Using the activist-filmmaker’s 2004 “Slacker Uprising” tour as an anchor, Canadian documentarians Debbie Melnyk and Rick Caine find parallels with “Roger & Me”: Moore, insisting that his sole focus must be on persuading Americans to vote, is oddly (and persistently, as they follow him around the country) unwilling to sit with them for an interview. Melnyk, narrating the film, doesn’t have the oversized personality to make the most with this echo of Moore’s debut, but she has done her homework.

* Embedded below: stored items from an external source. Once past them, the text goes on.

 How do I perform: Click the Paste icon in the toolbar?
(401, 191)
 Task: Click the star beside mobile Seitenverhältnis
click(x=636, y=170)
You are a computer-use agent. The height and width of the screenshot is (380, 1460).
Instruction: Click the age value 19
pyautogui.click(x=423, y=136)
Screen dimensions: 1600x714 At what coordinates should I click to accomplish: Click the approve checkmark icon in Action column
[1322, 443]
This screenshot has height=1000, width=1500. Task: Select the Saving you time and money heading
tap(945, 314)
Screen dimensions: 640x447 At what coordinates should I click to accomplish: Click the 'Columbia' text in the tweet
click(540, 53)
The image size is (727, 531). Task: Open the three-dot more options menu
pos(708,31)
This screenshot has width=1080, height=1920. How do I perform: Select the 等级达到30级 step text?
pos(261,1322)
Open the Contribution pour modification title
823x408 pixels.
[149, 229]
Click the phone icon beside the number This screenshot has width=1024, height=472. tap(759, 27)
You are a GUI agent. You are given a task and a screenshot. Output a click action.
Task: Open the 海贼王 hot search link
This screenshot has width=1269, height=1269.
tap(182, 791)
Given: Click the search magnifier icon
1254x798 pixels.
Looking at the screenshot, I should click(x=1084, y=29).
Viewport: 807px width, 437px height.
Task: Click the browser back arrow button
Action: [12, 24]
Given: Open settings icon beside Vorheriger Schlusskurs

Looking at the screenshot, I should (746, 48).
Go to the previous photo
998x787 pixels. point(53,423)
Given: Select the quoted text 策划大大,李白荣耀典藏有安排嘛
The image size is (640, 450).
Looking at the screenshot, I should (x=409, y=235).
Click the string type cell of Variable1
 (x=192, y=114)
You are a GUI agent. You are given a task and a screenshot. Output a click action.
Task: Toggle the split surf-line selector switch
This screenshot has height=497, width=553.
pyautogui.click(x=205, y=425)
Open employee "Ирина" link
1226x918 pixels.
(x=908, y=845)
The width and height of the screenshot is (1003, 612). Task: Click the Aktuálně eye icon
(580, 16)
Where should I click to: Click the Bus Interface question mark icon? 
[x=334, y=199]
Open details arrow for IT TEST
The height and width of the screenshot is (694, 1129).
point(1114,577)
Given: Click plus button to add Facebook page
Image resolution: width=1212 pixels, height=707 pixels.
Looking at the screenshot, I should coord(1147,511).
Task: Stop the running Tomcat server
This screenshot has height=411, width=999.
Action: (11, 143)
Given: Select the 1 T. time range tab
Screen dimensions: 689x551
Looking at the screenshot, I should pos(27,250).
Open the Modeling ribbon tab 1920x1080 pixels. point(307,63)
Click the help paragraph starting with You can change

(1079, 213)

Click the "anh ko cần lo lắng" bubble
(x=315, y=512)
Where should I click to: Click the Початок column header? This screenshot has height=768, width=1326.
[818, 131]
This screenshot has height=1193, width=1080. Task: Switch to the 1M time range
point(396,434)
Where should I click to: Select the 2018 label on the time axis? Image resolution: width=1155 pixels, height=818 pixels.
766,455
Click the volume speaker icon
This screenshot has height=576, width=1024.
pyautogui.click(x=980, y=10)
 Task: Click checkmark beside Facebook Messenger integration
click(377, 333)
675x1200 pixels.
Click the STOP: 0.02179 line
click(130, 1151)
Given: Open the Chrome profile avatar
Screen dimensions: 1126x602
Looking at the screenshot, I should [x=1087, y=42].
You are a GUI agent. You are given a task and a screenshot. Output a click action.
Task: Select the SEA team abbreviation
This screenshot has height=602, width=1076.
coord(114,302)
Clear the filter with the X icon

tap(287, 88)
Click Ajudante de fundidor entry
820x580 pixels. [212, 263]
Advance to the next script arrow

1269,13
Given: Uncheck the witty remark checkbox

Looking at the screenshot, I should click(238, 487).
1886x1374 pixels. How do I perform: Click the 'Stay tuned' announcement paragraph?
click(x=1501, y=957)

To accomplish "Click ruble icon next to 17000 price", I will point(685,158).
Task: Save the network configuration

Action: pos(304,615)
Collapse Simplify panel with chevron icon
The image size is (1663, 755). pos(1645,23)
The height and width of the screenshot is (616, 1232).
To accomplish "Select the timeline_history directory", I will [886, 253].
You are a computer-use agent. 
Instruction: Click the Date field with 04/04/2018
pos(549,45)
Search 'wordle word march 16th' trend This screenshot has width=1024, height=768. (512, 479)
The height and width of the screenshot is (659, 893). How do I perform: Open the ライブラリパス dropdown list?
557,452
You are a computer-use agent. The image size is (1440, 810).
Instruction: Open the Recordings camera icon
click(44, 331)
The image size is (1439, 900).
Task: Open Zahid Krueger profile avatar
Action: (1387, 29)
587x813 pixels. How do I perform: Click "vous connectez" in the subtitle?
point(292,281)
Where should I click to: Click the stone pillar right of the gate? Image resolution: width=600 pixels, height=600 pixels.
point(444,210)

Jumping back to Michigan, Melnyk starts digging into Moore’s early career. In interviews with colleagues from the Flint Voice and Mother Jones, we hear complaints about an itchy personality whose eagerness to make waves outweighed a concern with day-to-day responsibilities. Disdain for inconvenient details becomes a theme, leading to well-publicized factual issues in his films. Viewers can decide themselves which examples are serious sins and which are the kind of quibbles made about almost all public figures, particularly showmen.
Most of these revelations have been made in other documentaries or news articles. Many will be new to viewers who don’t track Moore obsessively: his egregious manipulation of the bank gun-giveaway sequence in “Bowling for Columbine,” for instance. In some cases, it’s astounding that something is not more widely known: If Premiere reported it more than a decade ago, how is it still surprising that Moore actually did get to interview Roger Smith while making “Roger & Me,” making the movie’s whole narrative framework a lie?
Melnyk and Caine, for their part, are upfront about exactly what access they get to their would-be interviewee. The opposition they face sometimes looks like an outtake from “TV Nation”: Moore’s handlers employ some of the same bullying PR moves that corporate villains have pulled on their client in the past, conveying a streak of hypocrisy better than a dozen talking-head interviewees ever could.
“Dissent” observes Moore using his opponents’ tactics in other ways as well. After complaining in “Columbine” about the use of fear mongering in public discourse, Moore promises a crowd of college kids that, if Bush is re-elected, their generation will definitely be subject to a reinstated draft.
Not all the film’s jabs connect with their target this well, and the whole thing occasionally feels a little futile: Yes, Moore’s growing box office grosses suggest he mighty be gaining influence, but most of that mainstream moviegoing fan base would never bother with “Manufacturing Dissent.” On the other hand, audience response after this festival screening suggests that even hardcore docugoers can benefit from some well-put-together facts to help work out mixed feelings about Moore.
Screenwriter-director-producers: Debbie Melnyk, Rick Caine; Director of photography: Rick Caine; Music: Michael White; Editors: Bill Towgood, Robert Ruzic.